Fevereiro de 1989. P. W. Botha apresenta a demissão. A 2 de Fevereiro de 1990, o recém-empossado Presidente sul-africano, Frederik De Klerk, anuncia no Parlamento a decisão de libertar sem condições Nelson Mandela, preso durante 27 anos. Meses antes, quando já era Presidente, deixara registadas estas palavras: “Temos de arranjar uma forma de vivermos juntos e em paz.”

O herói da luta anti-apartheid sai em liberdade no dia 11 de Fevereiro de 1990, graças ao desgaste do regime de Pretória e ao diálogo secreto encetado com representantes do Governo, quando ainda estava na prisão. Mas também porque a paz regional tinha criado condições para a sua libertação. E isso devia-se em grande parte ao que fez “o misterioso empresário francês” atraído por seres e países “pouco convencionais”.

Plot for Peace chegou recentemente às salas de cinema no Reino Unido, depois de se ter estreado em França e nos Estados Unidos no ano passado, de estar a caminho do Japão e à espera de saber a data de estreia na África do Sul.

O impacto será aqui sentido de forma especial, já que Plot for Peace conta uma história verdadeira e recupera imagens de arquivo – algumas talvez nunca vistas – a relembrar a brutalidade da polícia do apartheid, contra negros e brancos que se manifestavam a favor dos negros – mas, também, a revelar os gestos desconhecidos de líderes que aceitaram quebrar o tabu e falar com “o outro lado”.
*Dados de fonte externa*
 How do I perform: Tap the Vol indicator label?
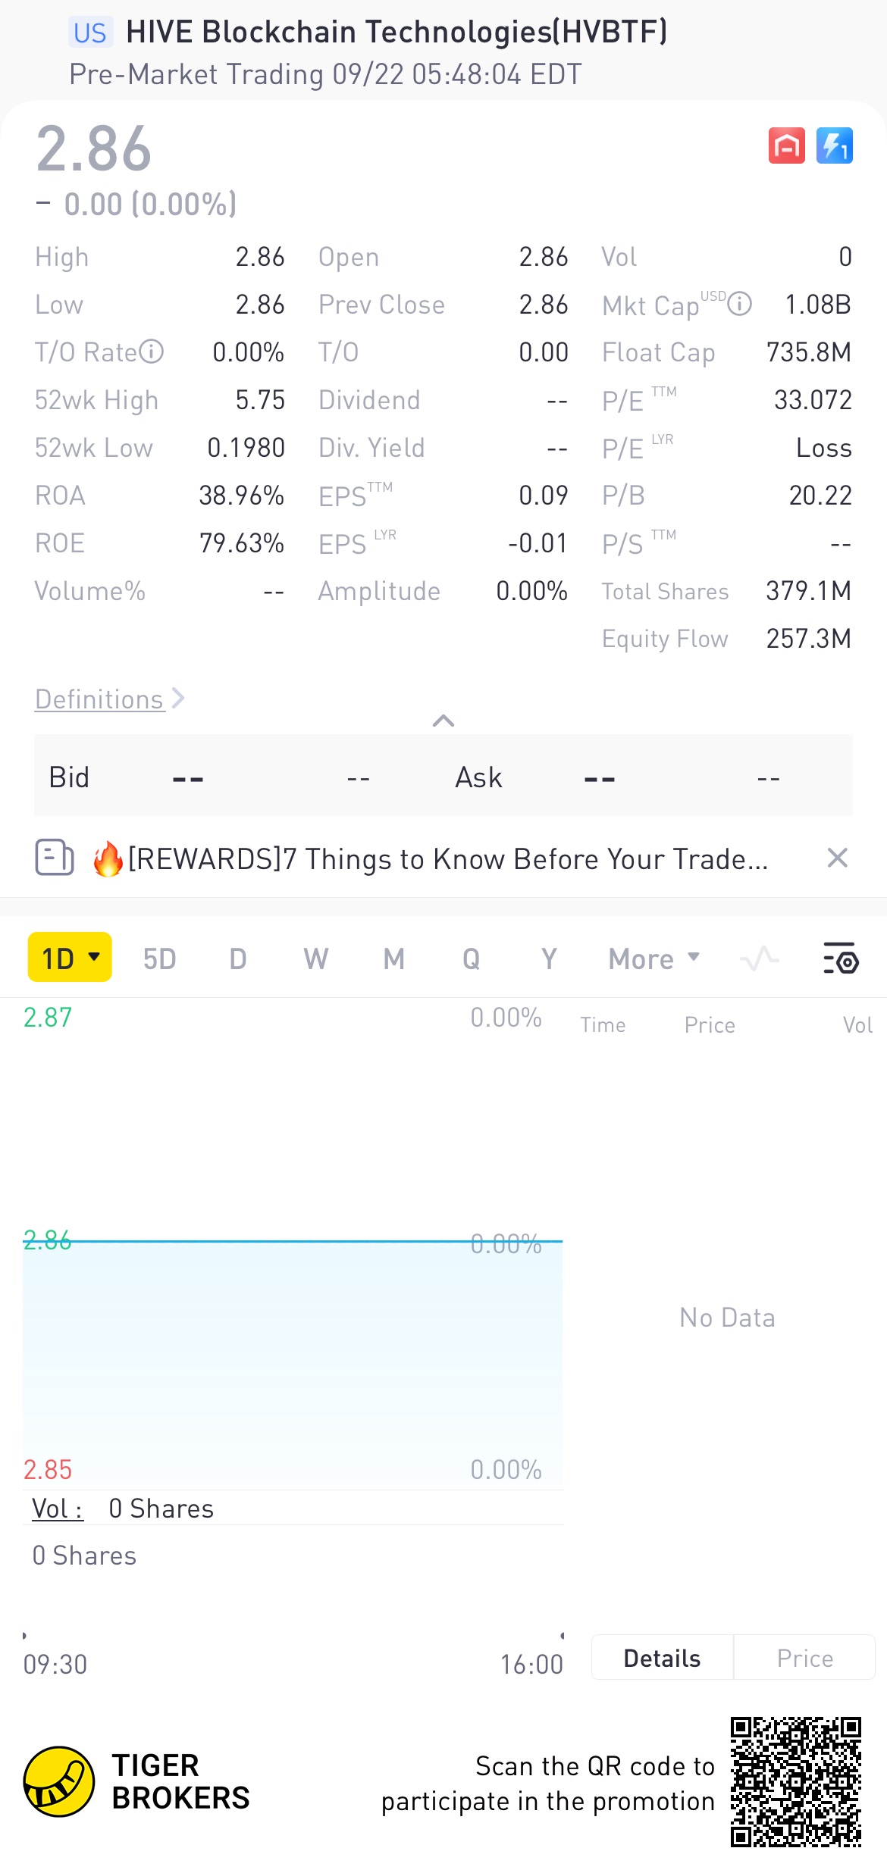(x=57, y=1509)
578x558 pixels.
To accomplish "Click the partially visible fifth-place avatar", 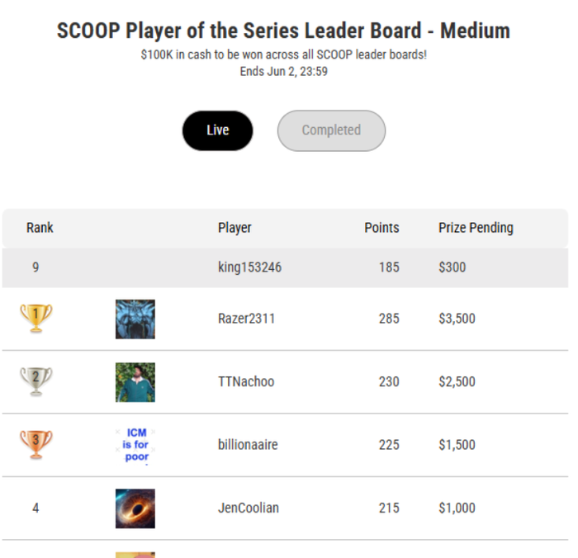I will click(135, 555).
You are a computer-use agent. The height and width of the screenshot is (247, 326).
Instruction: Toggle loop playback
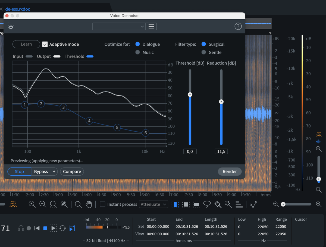(62, 228)
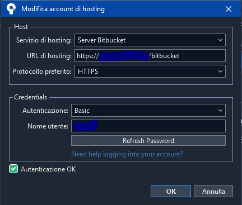
Task: Click the green Autenticazione OK checkmark icon
Action: (13, 169)
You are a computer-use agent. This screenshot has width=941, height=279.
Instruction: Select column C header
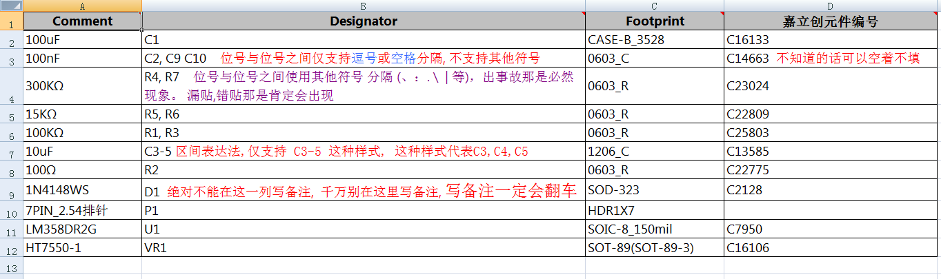click(654, 6)
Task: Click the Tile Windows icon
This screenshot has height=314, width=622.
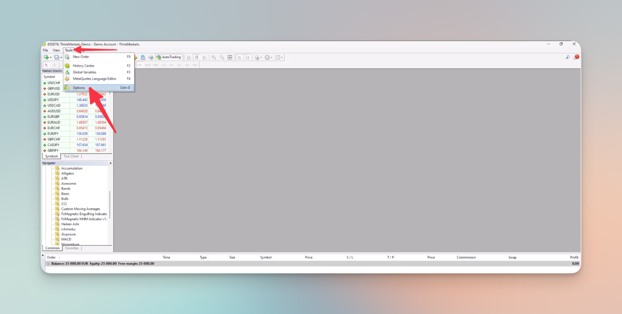Action: pos(230,57)
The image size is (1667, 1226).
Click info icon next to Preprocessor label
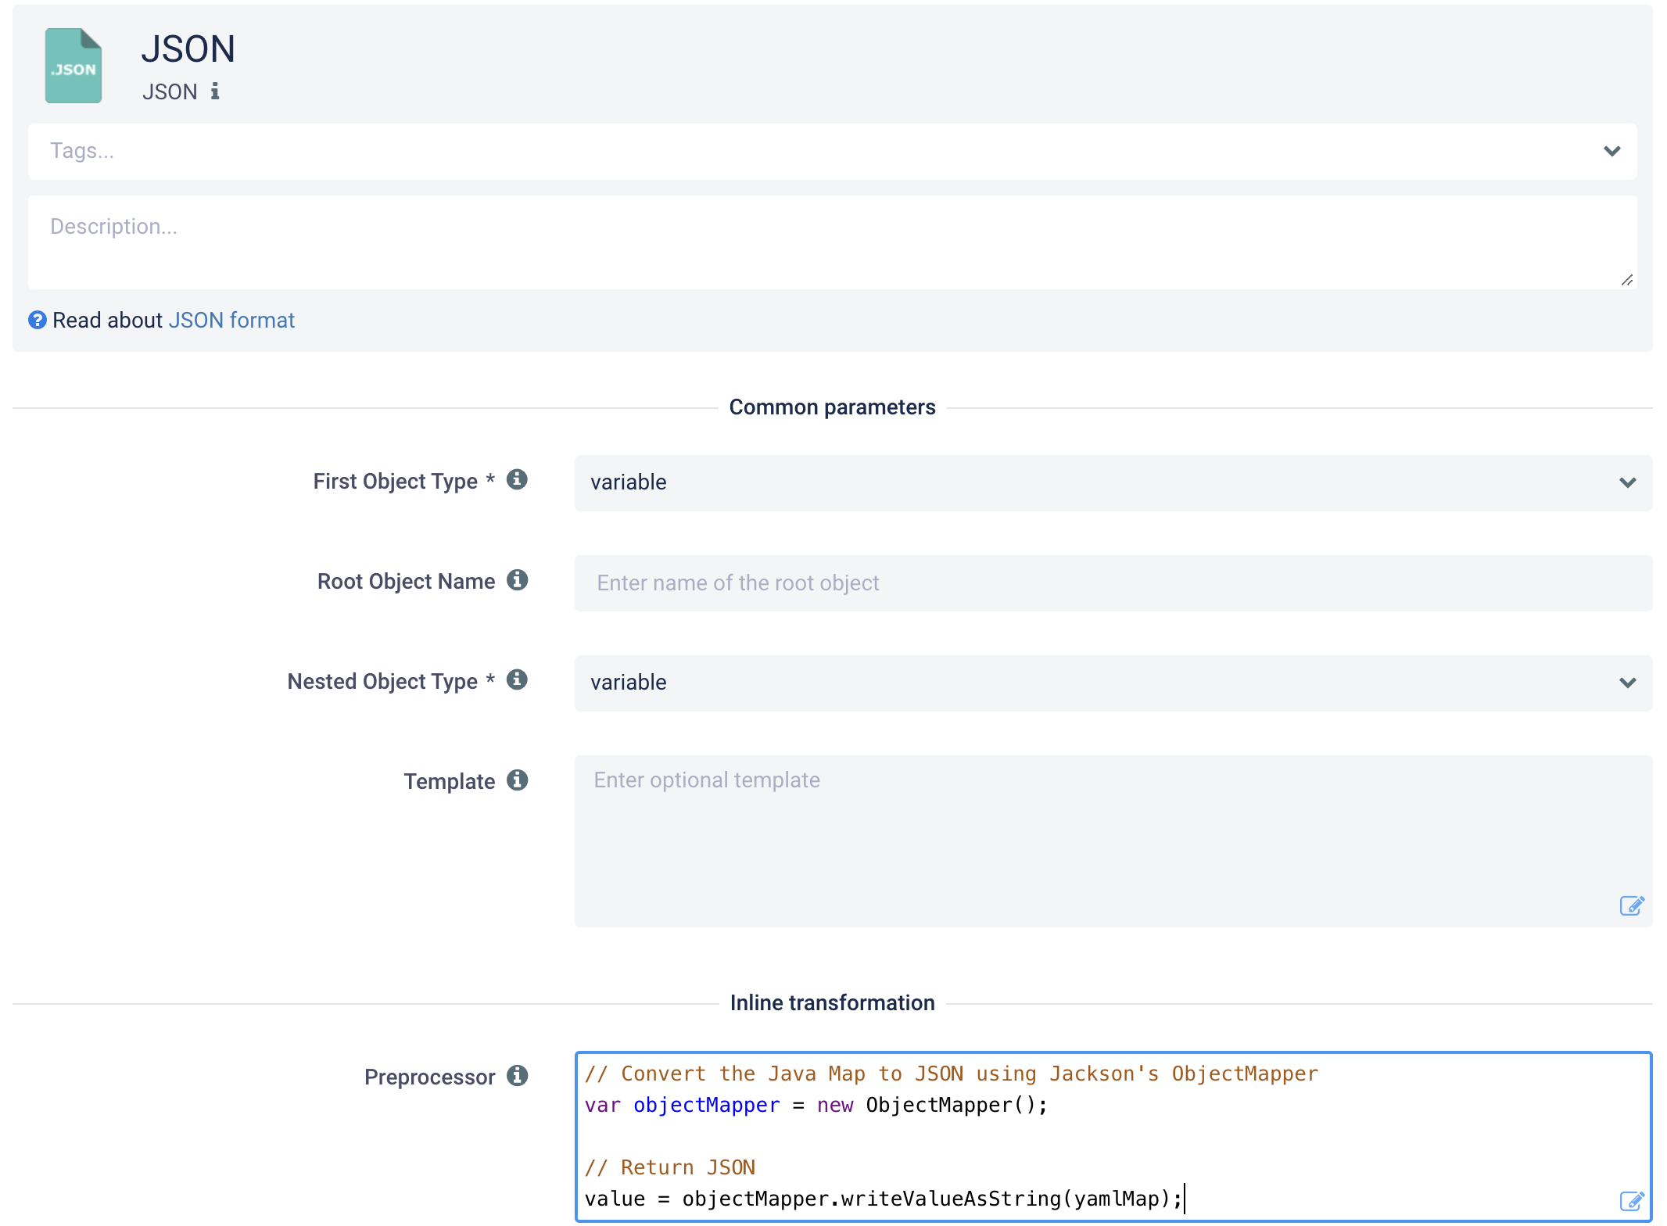[517, 1076]
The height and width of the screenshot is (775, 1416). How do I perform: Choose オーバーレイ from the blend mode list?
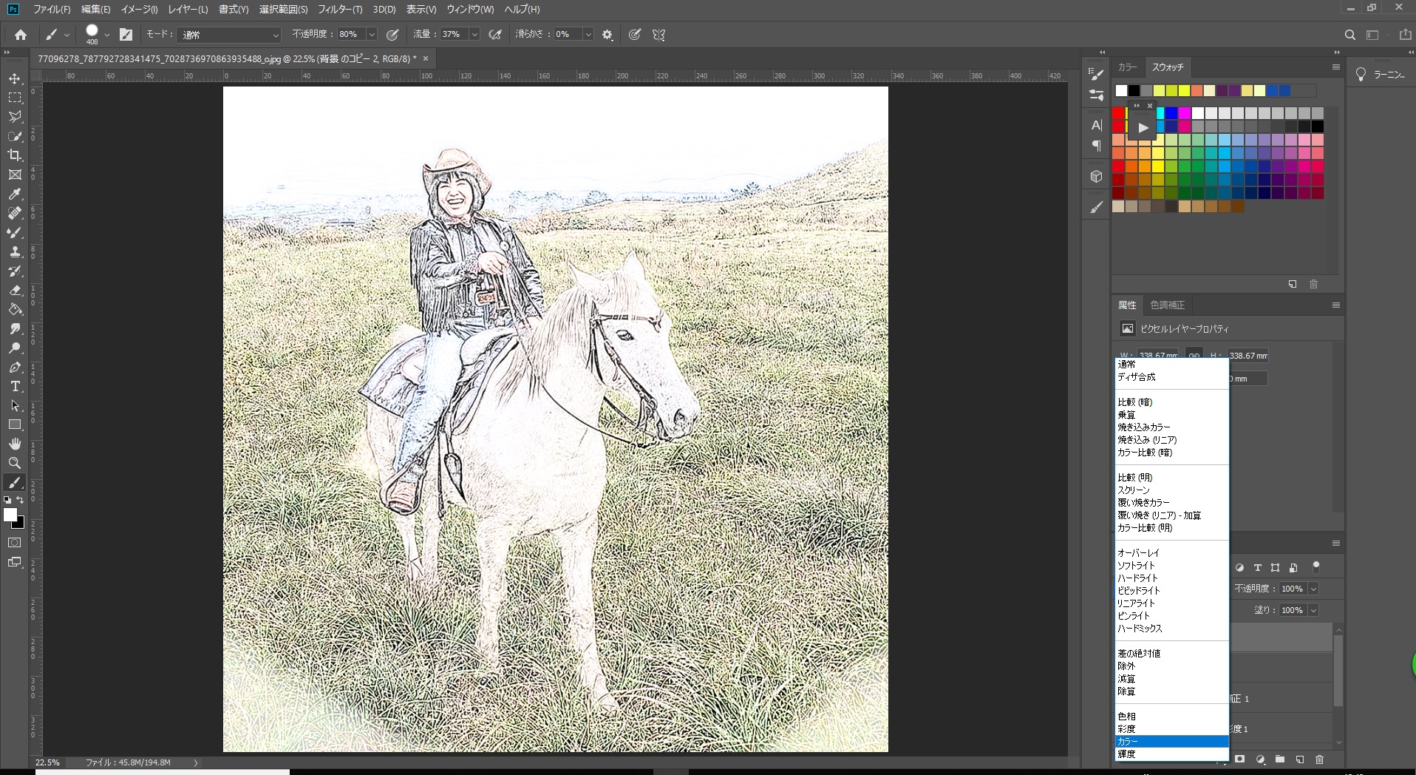pos(1138,553)
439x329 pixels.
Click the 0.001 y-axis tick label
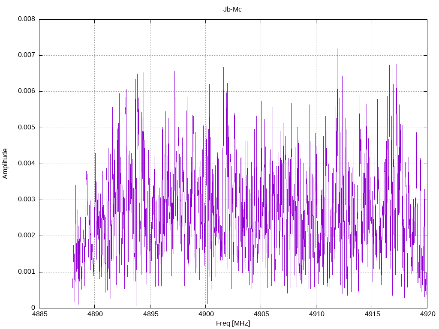pos(27,272)
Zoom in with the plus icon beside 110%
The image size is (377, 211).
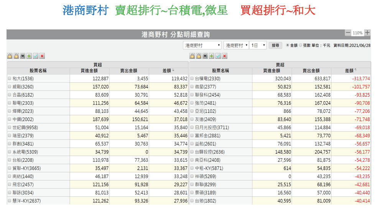[367, 33]
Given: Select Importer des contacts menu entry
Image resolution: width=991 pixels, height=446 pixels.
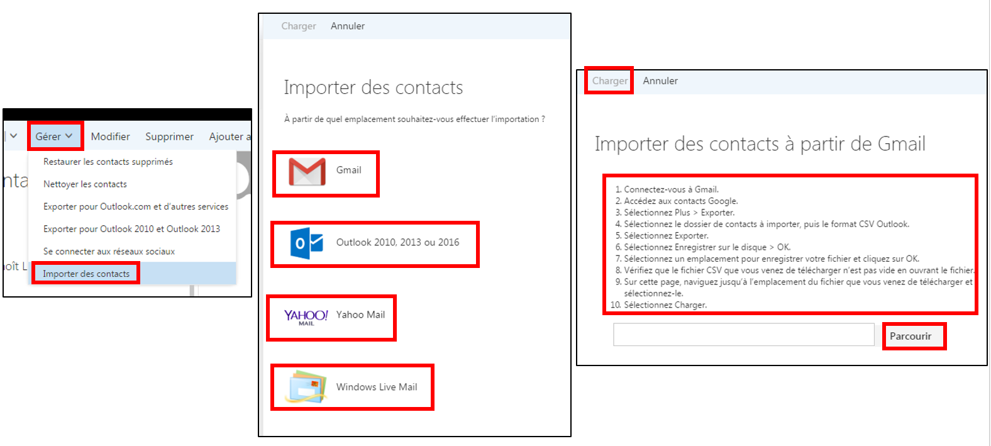Looking at the screenshot, I should point(86,274).
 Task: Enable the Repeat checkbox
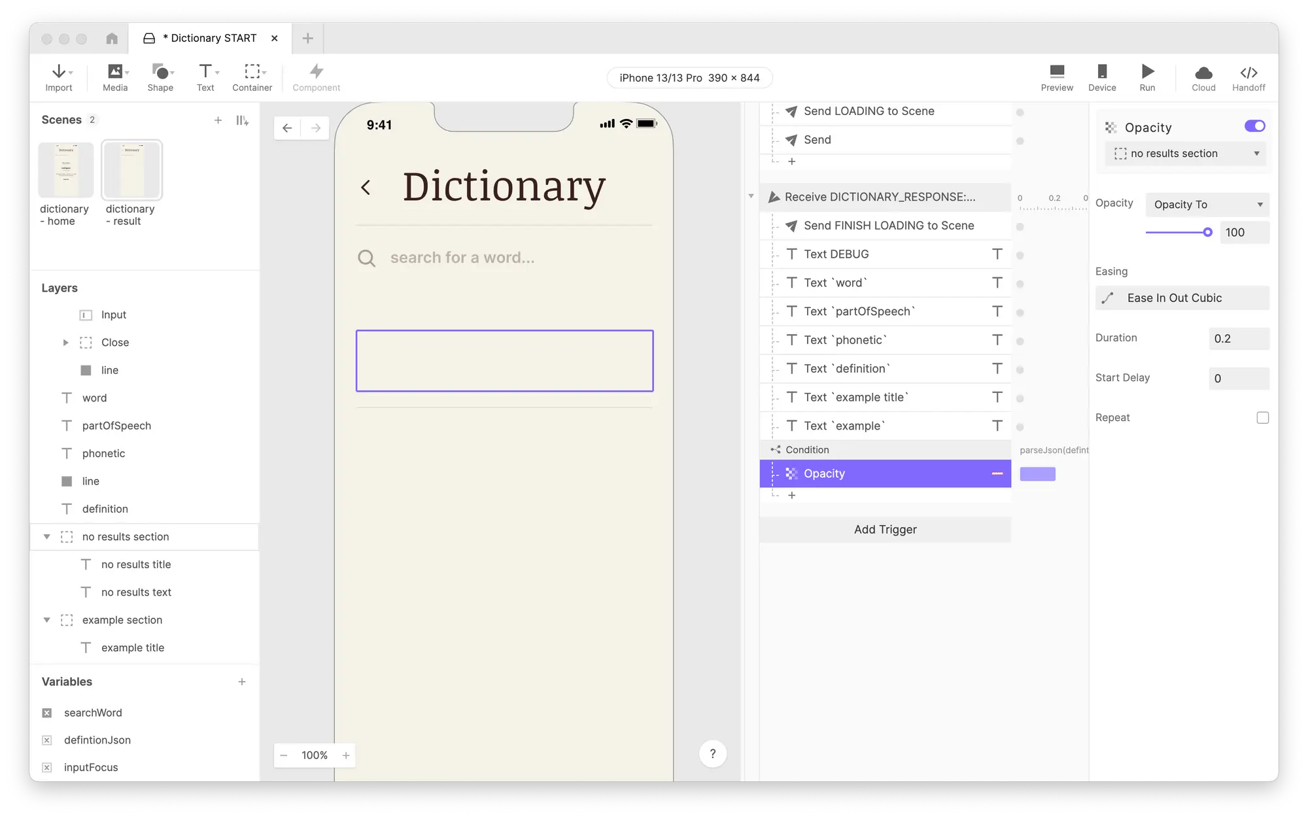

Também será curioso ver o impacto e a revelação que representará para os “born free”, a geração nascida depois do fim do apartheid, diz Mandy Jacobson por telefone, que ficarão assim a conhecer uma página da História do país, mas também “um capítulo muito especial” que influenciou os acontecimentos em toda a região. “Muitas pessoas não perceberam bem a influência da Guerra Fria na nossa região”, acrescenta. E conclui: “Estes filmes não são feitos para dizer ‘esta é a verdade da História’, mas sim para lançar o que acredito ser um diálogo com a História.”